Greece has scraped barely enough enough to repay bondholders this month but will run out of cash anytime soon, raising the possibility of a sovereign default in May.
A senior Greek official said a 458 million euro (US$496 million) loan instalment owed to the International Monetary Fund will be paid on April 9 as scheduled, along with another 420 million euros due to international investors when a six-month treasury bill expires on April 14.
“We will meet international obligations without any problem but it will be a squeeze to raise cash for domestic payments in the second half [of the month],” the official said.
“Next month is a different matter.
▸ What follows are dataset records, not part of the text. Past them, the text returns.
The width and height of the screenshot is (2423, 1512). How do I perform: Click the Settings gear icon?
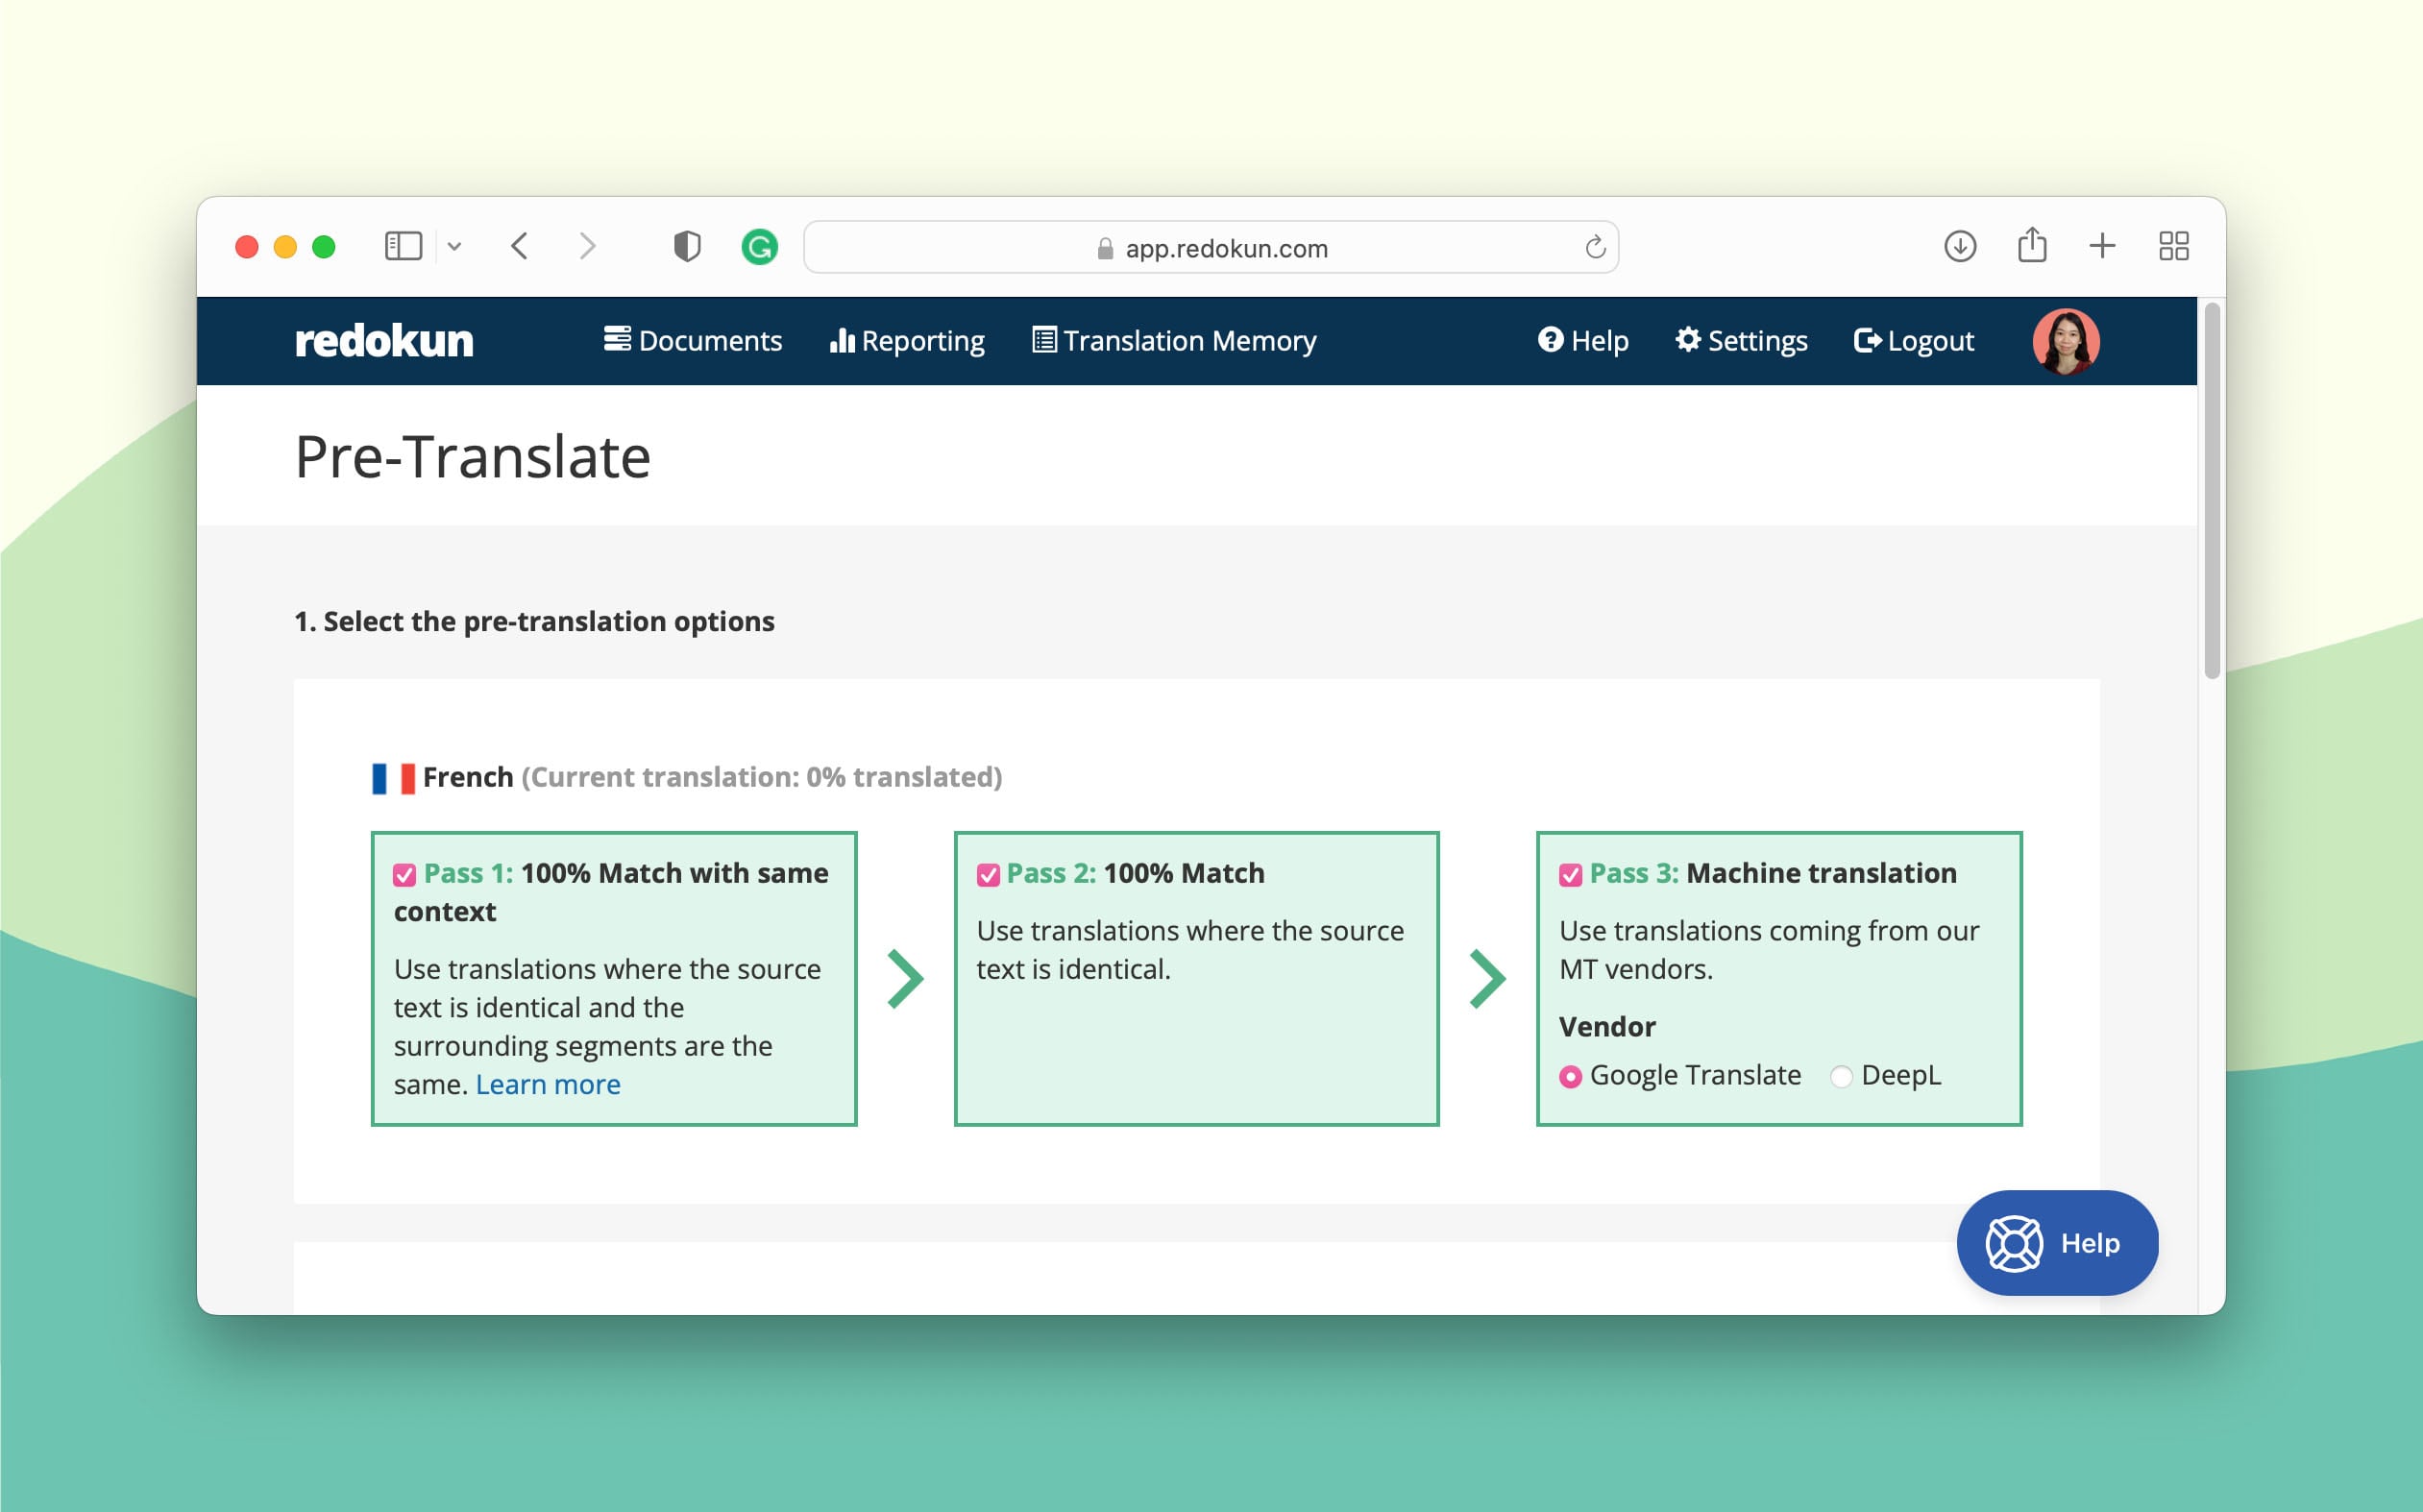coord(1684,340)
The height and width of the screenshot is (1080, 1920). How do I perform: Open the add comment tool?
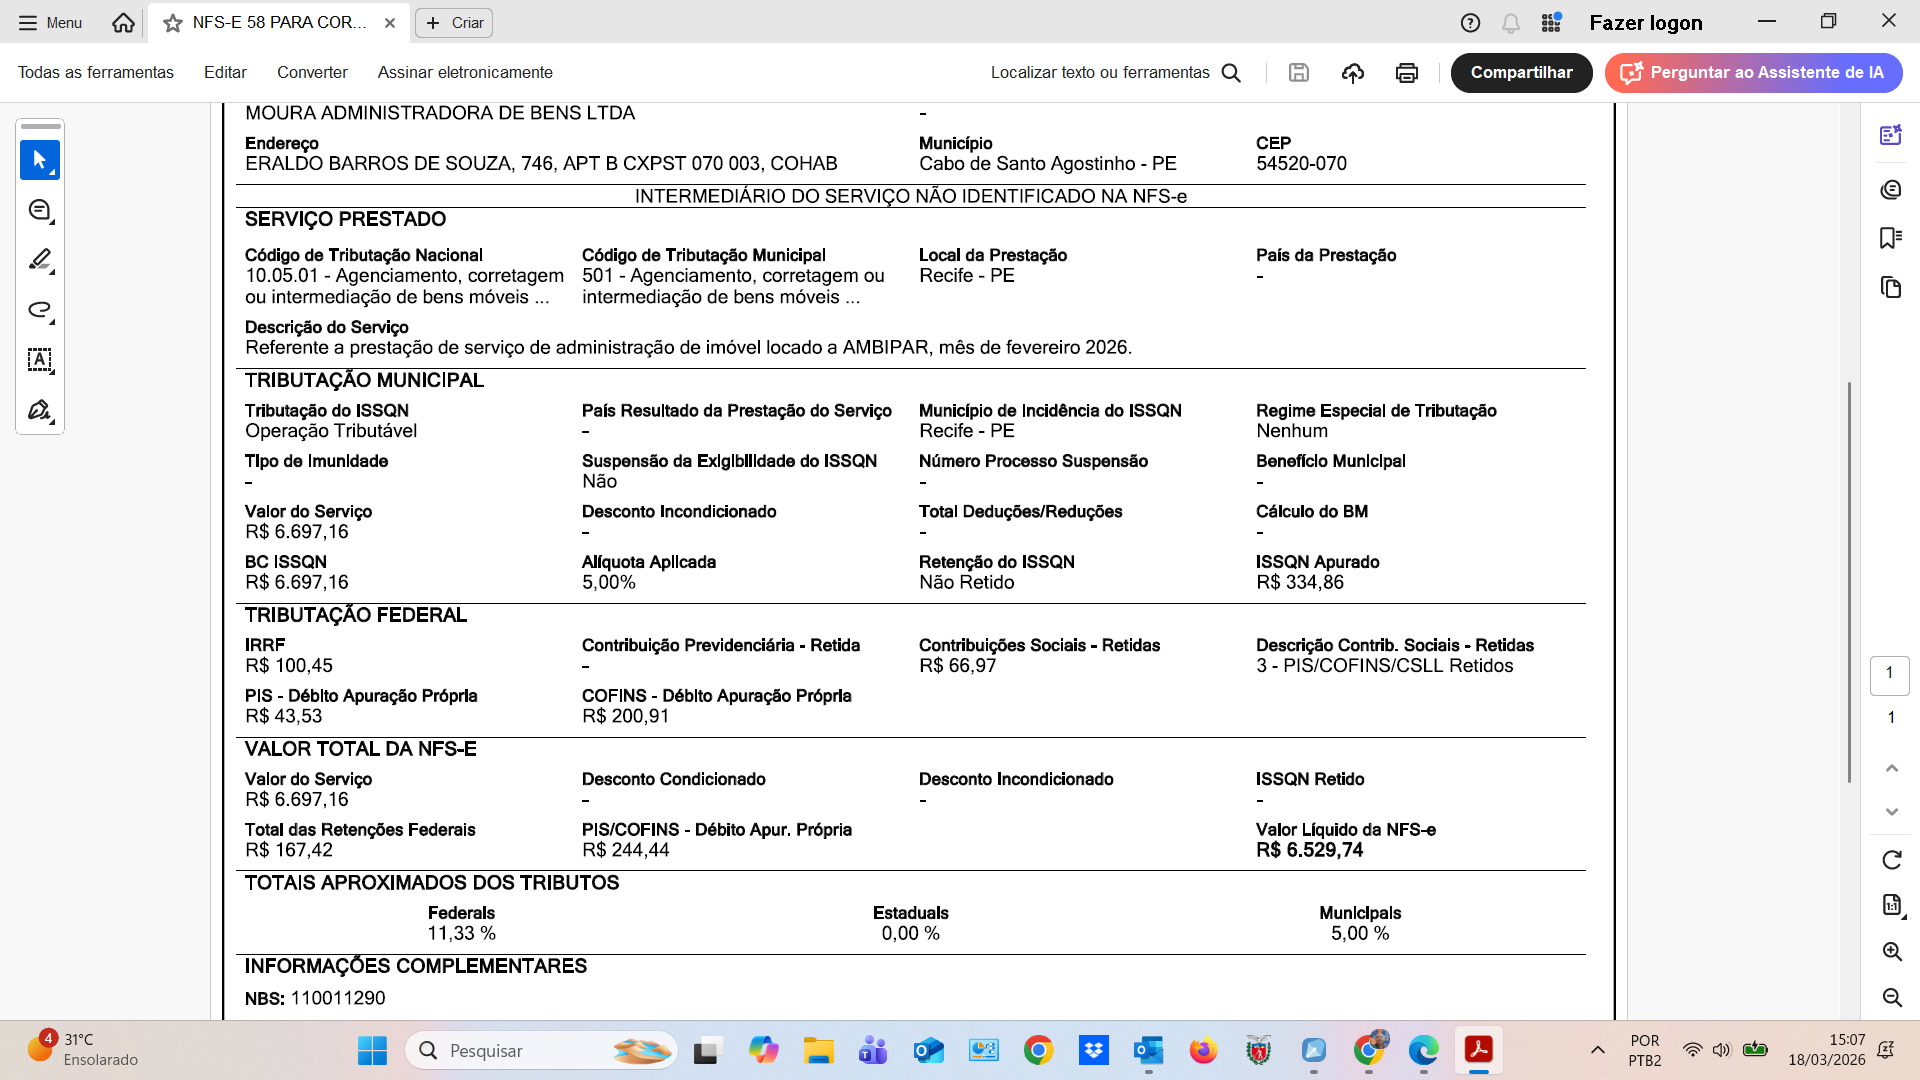40,210
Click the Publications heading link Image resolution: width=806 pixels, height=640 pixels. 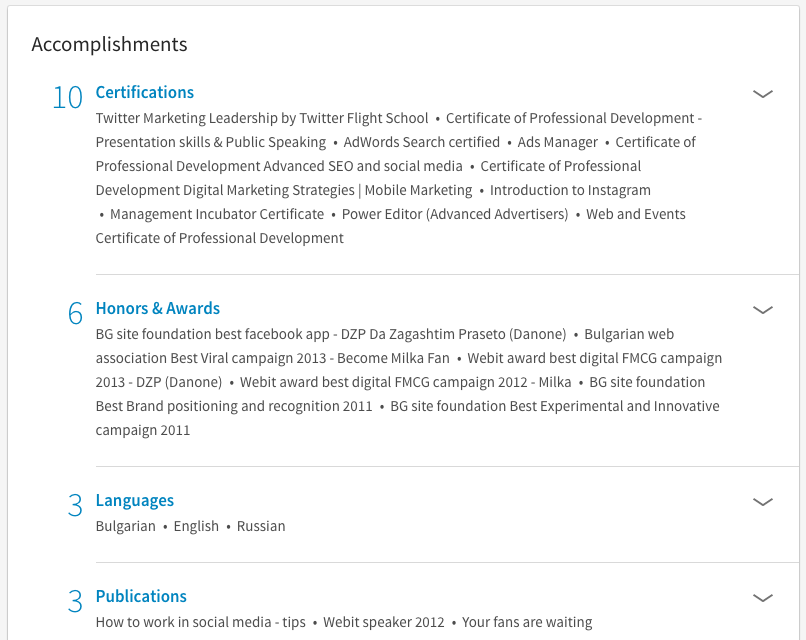tap(141, 596)
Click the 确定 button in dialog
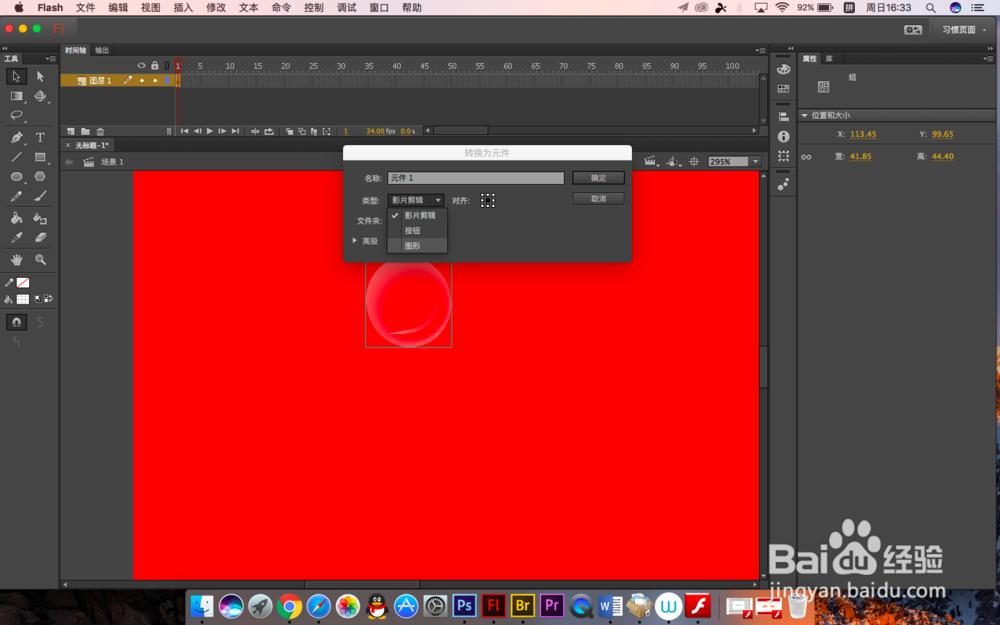The height and width of the screenshot is (625, 1000). (598, 178)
We are going to run out of money unless reforms are legislated to make some bailout funds available,” he said.
Greece has to make two further payments to the IMF in May amounting to 950 million euros on top of 2.4 billion euros pension and salary payments.
But Athens cannot raise financing by selling more treasury bills to Greek banks after a ban by the European Central Bank on increasing their exposure to the government, while foreign investors have been scared off by the country’s increased political risk.
The radical anti-austerity government has been unable to reach an agreement with the EU and IMF that would unlock 7.2 billion euros in European funding because of foot-dragging by its economic team over reforms that would contradict Syriza’s election promises not to raise taxes or back further privatisations.
Finance ministry experts are scrambling to wrap up technical talks this week with officials from the European Commission, the IMF and the ECB with the aim of reaching a deal with eurozone finance ministers in Riga on April 24.
“Our proposals are a work in progress but they’re advancing,” said a government official.
Dimitris Mardas, deputy finance minister, tried to calm concerns that pension and salary payments amounting to 1.4 billion euros at the end of the month may be delayed, saying, the government “will make these payments on the due dates following the normal practice”.